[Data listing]
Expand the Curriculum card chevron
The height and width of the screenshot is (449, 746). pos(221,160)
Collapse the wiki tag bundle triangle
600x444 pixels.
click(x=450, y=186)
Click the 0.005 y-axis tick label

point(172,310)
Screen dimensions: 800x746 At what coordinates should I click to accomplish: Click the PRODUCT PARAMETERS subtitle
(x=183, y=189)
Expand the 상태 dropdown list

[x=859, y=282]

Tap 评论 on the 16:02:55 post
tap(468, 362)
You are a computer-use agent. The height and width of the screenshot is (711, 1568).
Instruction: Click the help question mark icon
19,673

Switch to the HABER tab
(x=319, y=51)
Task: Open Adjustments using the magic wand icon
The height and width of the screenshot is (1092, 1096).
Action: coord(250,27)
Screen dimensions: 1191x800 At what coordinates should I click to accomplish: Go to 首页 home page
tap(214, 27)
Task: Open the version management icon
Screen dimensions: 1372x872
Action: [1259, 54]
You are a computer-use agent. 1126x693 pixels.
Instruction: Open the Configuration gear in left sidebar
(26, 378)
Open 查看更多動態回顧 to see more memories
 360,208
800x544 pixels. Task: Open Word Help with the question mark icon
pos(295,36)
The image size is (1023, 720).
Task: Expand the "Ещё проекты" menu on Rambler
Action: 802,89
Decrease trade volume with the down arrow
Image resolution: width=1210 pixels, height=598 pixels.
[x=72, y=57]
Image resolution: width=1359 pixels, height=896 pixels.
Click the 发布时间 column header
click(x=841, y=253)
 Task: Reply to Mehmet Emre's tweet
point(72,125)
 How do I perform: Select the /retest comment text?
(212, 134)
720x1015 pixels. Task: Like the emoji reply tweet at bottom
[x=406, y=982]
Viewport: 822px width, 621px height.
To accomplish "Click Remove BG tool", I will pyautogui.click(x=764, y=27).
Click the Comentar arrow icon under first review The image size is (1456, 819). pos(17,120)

• Task prompt: Reproduce every one of these lines exactly, unchanged.

• Solution to the exercise:
Expand the Curriculum card chevron
The height and width of the screenshot is (449, 746). pos(221,160)
Collapse the wiki tag bundle triangle
600x444 pixels.
click(x=450, y=186)
Click the 0.005 y-axis tick label

point(172,310)
Screen dimensions: 800x746 At what coordinates should I click to accomplish: Click the PRODUCT PARAMETERS subtitle
(x=183, y=189)
Expand the 상태 dropdown list

[x=859, y=282]

Tap 评论 on the 16:02:55 post
tap(468, 362)
You are a computer-use agent. The height and width of the screenshot is (711, 1568).
Instruction: Click the help question mark icon
19,673

Switch to the HABER tab
(x=319, y=51)
Task: Open Adjustments using the magic wand icon
The height and width of the screenshot is (1092, 1096).
Action: coord(250,27)
Screen dimensions: 1191x800 At what coordinates should I click to accomplish: Go to 首页 home page
tap(214, 27)
Task: Open the version management icon
Screen dimensions: 1372x872
Action: [1259, 54]
You are a computer-use agent. 1126x693 pixels.
Instruction: Open the Configuration gear in left sidebar
(26, 378)
Open 查看更多動態回顧 to see more memories
 360,208
800x544 pixels. Task: Open Word Help with the question mark icon
pos(295,36)
The image size is (1023, 720).
Task: Expand the "Ещё проекты" menu on Rambler
Action: 802,89
Decrease trade volume with the down arrow
Image resolution: width=1210 pixels, height=598 pixels.
[x=72, y=57]
Image resolution: width=1359 pixels, height=896 pixels.
Click the 发布时间 column header
click(x=841, y=253)
 Task: Reply to Mehmet Emre's tweet
point(72,125)
 How do I perform: Select the /retest comment text?
(212, 134)
720x1015 pixels. Task: Like the emoji reply tweet at bottom
[x=406, y=982]
Viewport: 822px width, 621px height.
To accomplish "Click Remove BG tool", I will pyautogui.click(x=764, y=27).
Click the Comentar arrow icon under first review The image size is (1456, 819). pos(17,120)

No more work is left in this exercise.